### Set problem
Arrange the listing below as a Markdown table with the columns Row and Line, numbering each line and leaving out blank lines.

* START Input rows *

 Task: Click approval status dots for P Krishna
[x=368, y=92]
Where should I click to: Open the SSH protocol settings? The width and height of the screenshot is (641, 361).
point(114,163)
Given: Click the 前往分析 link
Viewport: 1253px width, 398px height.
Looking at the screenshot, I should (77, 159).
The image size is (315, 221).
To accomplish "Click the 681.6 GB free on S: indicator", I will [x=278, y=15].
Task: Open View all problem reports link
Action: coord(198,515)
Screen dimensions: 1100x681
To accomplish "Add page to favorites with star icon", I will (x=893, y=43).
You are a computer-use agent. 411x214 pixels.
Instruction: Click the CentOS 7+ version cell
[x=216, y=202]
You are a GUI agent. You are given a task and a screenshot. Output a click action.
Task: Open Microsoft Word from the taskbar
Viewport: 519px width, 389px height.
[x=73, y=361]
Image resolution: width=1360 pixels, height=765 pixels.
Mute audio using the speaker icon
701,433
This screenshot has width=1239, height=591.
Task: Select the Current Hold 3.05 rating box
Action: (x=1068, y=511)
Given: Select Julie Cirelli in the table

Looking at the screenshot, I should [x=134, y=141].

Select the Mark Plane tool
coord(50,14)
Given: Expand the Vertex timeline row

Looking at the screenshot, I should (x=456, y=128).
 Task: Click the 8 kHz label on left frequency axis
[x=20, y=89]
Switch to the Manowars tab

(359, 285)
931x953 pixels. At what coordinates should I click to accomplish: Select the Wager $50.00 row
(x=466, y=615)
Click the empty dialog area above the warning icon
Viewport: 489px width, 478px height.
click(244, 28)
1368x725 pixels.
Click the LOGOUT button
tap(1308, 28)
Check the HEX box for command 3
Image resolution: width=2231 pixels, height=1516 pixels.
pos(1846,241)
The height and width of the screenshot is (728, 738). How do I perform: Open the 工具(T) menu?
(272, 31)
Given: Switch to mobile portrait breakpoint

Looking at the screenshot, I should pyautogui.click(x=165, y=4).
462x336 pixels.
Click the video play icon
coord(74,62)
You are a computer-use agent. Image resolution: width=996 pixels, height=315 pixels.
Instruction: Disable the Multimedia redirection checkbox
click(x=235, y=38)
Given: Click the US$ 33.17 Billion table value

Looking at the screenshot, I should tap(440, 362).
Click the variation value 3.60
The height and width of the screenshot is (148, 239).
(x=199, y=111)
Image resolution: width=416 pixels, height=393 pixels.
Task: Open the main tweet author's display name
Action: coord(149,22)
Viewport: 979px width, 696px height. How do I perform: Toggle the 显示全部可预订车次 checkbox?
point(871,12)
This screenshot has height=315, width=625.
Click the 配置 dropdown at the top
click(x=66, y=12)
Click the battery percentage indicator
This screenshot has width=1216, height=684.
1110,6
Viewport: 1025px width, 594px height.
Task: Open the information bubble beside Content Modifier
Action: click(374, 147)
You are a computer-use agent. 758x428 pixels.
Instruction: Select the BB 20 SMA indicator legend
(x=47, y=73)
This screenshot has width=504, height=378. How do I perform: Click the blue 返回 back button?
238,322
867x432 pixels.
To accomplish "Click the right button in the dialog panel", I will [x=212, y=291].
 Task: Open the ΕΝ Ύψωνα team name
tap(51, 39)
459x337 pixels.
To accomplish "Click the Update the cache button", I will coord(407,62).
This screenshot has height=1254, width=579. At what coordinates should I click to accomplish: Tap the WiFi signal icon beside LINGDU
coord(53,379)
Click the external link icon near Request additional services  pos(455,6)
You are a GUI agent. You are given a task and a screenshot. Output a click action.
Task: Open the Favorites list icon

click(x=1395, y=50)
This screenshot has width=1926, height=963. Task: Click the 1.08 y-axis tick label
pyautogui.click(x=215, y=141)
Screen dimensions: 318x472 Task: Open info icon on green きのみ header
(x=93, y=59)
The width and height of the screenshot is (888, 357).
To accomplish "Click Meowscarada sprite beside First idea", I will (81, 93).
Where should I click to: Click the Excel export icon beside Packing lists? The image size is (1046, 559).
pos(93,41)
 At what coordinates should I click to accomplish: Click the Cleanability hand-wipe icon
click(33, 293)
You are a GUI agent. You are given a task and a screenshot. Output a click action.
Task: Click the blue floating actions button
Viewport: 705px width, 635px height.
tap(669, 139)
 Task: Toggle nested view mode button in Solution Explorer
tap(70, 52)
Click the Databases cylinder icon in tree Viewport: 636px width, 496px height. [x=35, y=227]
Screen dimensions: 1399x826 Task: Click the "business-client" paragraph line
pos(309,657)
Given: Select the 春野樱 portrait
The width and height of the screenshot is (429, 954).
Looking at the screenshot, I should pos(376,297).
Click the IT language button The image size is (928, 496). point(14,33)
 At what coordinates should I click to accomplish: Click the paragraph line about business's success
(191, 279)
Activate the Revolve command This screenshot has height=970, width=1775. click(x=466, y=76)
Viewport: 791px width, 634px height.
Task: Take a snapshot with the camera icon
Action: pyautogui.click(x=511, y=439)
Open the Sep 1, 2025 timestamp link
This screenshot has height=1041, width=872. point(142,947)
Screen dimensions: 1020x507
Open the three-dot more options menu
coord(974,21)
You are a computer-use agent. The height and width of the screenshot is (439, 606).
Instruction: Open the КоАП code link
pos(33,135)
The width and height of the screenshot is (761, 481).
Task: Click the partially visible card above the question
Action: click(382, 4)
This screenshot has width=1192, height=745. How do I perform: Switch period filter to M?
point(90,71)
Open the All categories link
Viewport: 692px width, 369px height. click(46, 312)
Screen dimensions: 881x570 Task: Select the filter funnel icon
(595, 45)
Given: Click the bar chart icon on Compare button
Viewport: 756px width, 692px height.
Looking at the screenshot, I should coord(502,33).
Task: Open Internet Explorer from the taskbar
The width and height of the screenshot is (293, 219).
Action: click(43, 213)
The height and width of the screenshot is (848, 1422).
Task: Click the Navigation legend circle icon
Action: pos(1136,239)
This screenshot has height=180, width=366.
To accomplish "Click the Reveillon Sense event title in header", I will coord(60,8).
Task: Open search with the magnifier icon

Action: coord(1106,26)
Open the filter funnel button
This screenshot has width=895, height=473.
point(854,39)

* END Input rows *

### Task solution
| Row | Line |
|---|---|
| 1 |  Task: Click approval status dots for P Krishna |
| 2 | [x=368, y=92] |
| 3 | Where should I click to: Open the SSH protocol settings? The width and height of the screenshot is (641, 361). |
| 4 | point(114,163) |
| 5 | Given: Click the 前往分析 link |
| 6 | Viewport: 1253px width, 398px height. |
| 7 | Looking at the screenshot, I should (77, 159). |
| 8 | The image size is (315, 221). |
| 9 | To accomplish "Click the 681.6 GB free on S: indicator", I will [x=278, y=15]. |
| 10 | Task: Open View all problem reports link |
| 11 | Action: coord(198,515) |
| 12 | Screen dimensions: 1100x681 |
| 13 | To accomplish "Add page to favorites with star icon", I will (x=893, y=43). |
| 14 | You are a computer-use agent. 411x214 pixels. |
| 15 | Instruction: Click the CentOS 7+ version cell |
| 16 | [x=216, y=202] |
| 17 | You are a GUI agent. You are given a task and a screenshot. Output a click action. |
| 18 | Task: Open Microsoft Word from the taskbar |
| 19 | Viewport: 519px width, 389px height. |
| 20 | [x=73, y=361] |
| 21 | Image resolution: width=1360 pixels, height=765 pixels. |
| 22 | Mute audio using the speaker icon |
| 23 | 701,433 |
| 24 | This screenshot has width=1239, height=591. |
| 25 | Task: Select the Current Hold 3.05 rating box |
| 26 | Action: (x=1068, y=511) |
| 27 | Given: Select Julie Cirelli in the table |
| 28 | Looking at the screenshot, I should [x=134, y=141]. |
| 29 | Select the Mark Plane tool |
| 30 | coord(50,14) |
| 31 | Given: Expand the Vertex timeline row |
| 32 | Looking at the screenshot, I should (x=456, y=128). |
| 33 |  Task: Click the 8 kHz label on left frequency axis |
| 34 | [x=20, y=89] |
| 35 | Switch to the Manowars tab |
| 36 | (359, 285) |
| 37 | 931x953 pixels. At what coordinates should I click to accomplish: Select the Wager $50.00 row |
| 38 | (x=466, y=615) |
| 39 | Click the empty dialog area above the warning icon |
| 40 | Viewport: 489px width, 478px height. |
| 41 | click(244, 28) |
| 42 | 1368x725 pixels. |
| 43 | Click the LOGOUT button |
| 44 | tap(1308, 28) |
| 45 | Check the HEX box for command 3 |
| 46 | Image resolution: width=2231 pixels, height=1516 pixels. |
| 47 | pos(1846,241) |
| 48 | The height and width of the screenshot is (728, 738). How do I perform: Open the 工具(T) menu? |
| 49 | (272, 31) |
| 50 | Given: Switch to mobile portrait breakpoint |
| 51 | Looking at the screenshot, I should pyautogui.click(x=165, y=4). |
| 52 | 462x336 pixels. |
| 53 | Click the video play icon |
| 54 | coord(74,62) |
| 55 | You are a computer-use agent. Image resolution: width=996 pixels, height=315 pixels. |
| 56 | Instruction: Disable the Multimedia redirection checkbox |
| 57 | click(x=235, y=38) |
| 58 | Given: Click the US$ 33.17 Billion table value |
| 59 | Looking at the screenshot, I should tap(440, 362). |
| 60 | Click the variation value 3.60 |
| 61 | The height and width of the screenshot is (148, 239). |
| 62 | (x=199, y=111) |
| 63 | Image resolution: width=416 pixels, height=393 pixels. |
| 64 | Task: Open the main tweet author's display name |
| 65 | Action: coord(149,22) |
| 66 | Viewport: 979px width, 696px height. How do I perform: Toggle the 显示全部可预订车次 checkbox? |
| 67 | point(871,12) |
| 68 | This screenshot has height=315, width=625. |
| 69 | Click the 配置 dropdown at the top |
| 70 | click(x=66, y=12) |
| 71 | Click the battery percentage indicator |
| 72 | This screenshot has width=1216, height=684. |
| 73 | 1110,6 |
| 74 | Viewport: 1025px width, 594px height. |
| 75 | Task: Open the information bubble beside Content Modifier |
| 76 | Action: click(374, 147) |
| 77 | You are a computer-use agent. 758x428 pixels. |
| 78 | Instruction: Select the BB 20 SMA indicator legend |
| 79 | (x=47, y=73) |
| 80 | This screenshot has width=504, height=378. How do I perform: Click the blue 返回 back button? |
| 81 | 238,322 |
| 82 | 867x432 pixels. |
| 83 | To accomplish "Click the right button in the dialog panel", I will [x=212, y=291]. |
| 84 |  Task: Open the ΕΝ Ύψωνα team name |
| 85 | tap(51, 39) |
| 86 | 459x337 pixels. |
| 87 | To accomplish "Click the Update the cache button", I will coord(407,62). |
| 88 | This screenshot has height=1254, width=579. At what coordinates should I click to accomplish: Tap the WiFi signal icon beside LINGDU |
| 89 | coord(53,379) |
| 90 | Click the external link icon near Request additional services  pos(455,6) |
| 91 | You are a GUI agent. You are given a task and a screenshot. Output a click action. |
| 92 | Task: Open the Favorites list icon |
| 93 | click(x=1395, y=50) |
| 94 | This screenshot has width=1926, height=963. Task: Click the 1.08 y-axis tick label |
| 95 | pyautogui.click(x=215, y=141) |
| 96 | Screen dimensions: 318x472 Task: Open info icon on green きのみ header |
| 97 | (x=93, y=59) |
| 98 | The width and height of the screenshot is (888, 357). |
| 99 | To accomplish "Click Meowscarada sprite beside First idea", I will (81, 93). |
| 100 | Where should I click to: Click the Excel export icon beside Packing lists? The image size is (1046, 559). |
| 101 | pos(93,41) |
| 102 |  At what coordinates should I click to accomplish: Click the Cleanability hand-wipe icon |
| 103 | click(33, 293) |
| 104 | You are a GUI agent. You are given a task and a screenshot. Output a click action. |
| 105 | Task: Click the blue floating actions button |
| 106 | Viewport: 705px width, 635px height. |
| 107 | tap(669, 139) |
| 108 |  Task: Toggle nested view mode button in Solution Explorer |
| 109 | tap(70, 52) |
| 110 | Click the Databases cylinder icon in tree Viewport: 636px width, 496px height. [x=35, y=227] |
| 111 | Screen dimensions: 1399x826 Task: Click the "business-client" paragraph line |
| 112 | pos(309,657) |
| 113 | Given: Select the 春野樱 portrait |
| 114 | The width and height of the screenshot is (429, 954). |
| 115 | Looking at the screenshot, I should pos(376,297). |
| 116 | Click the IT language button The image size is (928, 496). point(14,33) |
| 117 |  At what coordinates should I click to accomplish: Click the paragraph line about business's success |
| 118 | (191, 279) |
| 119 | Activate the Revolve command This screenshot has height=970, width=1775. click(x=466, y=76) |
| 120 | Viewport: 791px width, 634px height. |
| 121 | Task: Take a snapshot with the camera icon |
| 122 | Action: pyautogui.click(x=511, y=439) |
| 123 | Open the Sep 1, 2025 timestamp link |
| 124 | This screenshot has height=1041, width=872. point(142,947) |
| 125 | Screen dimensions: 1020x507 |
| 126 | Open the three-dot more options menu |
| 127 | coord(974,21) |
| 128 | You are a computer-use agent. The height and width of the screenshot is (439, 606). |
| 129 | Instruction: Open the КоАП code link |
| 130 | pos(33,135) |
| 131 | The width and height of the screenshot is (761, 481). |
| 132 | Task: Click the partially visible card above the question |
| 133 | Action: click(382, 4) |
| 134 | This screenshot has width=1192, height=745. How do I perform: Switch period filter to M? |
| 135 | point(90,71) |
| 136 | Open the All categories link |
| 137 | Viewport: 692px width, 369px height. click(46, 312) |
| 138 | Screen dimensions: 881x570 Task: Select the filter funnel icon |
| 139 | (595, 45) |
| 140 | Given: Click the bar chart icon on Compare button |
| 141 | Viewport: 756px width, 692px height. |
| 142 | Looking at the screenshot, I should coord(502,33). |
| 143 | Task: Open Internet Explorer from the taskbar |
| 144 | The width and height of the screenshot is (293, 219). |
| 145 | Action: click(43, 213) |
| 146 | The height and width of the screenshot is (848, 1422). |
| 147 | Task: Click the Navigation legend circle icon |
| 148 | Action: pos(1136,239) |
| 149 | This screenshot has height=180, width=366. |
| 150 | To accomplish "Click the Reveillon Sense event title in header", I will coord(60,8). |
| 151 | Task: Open search with the magnifier icon |
| 152 | Action: coord(1106,26) |
| 153 | Open the filter funnel button |
| 154 | This screenshot has width=895, height=473. |
| 155 | point(854,39) |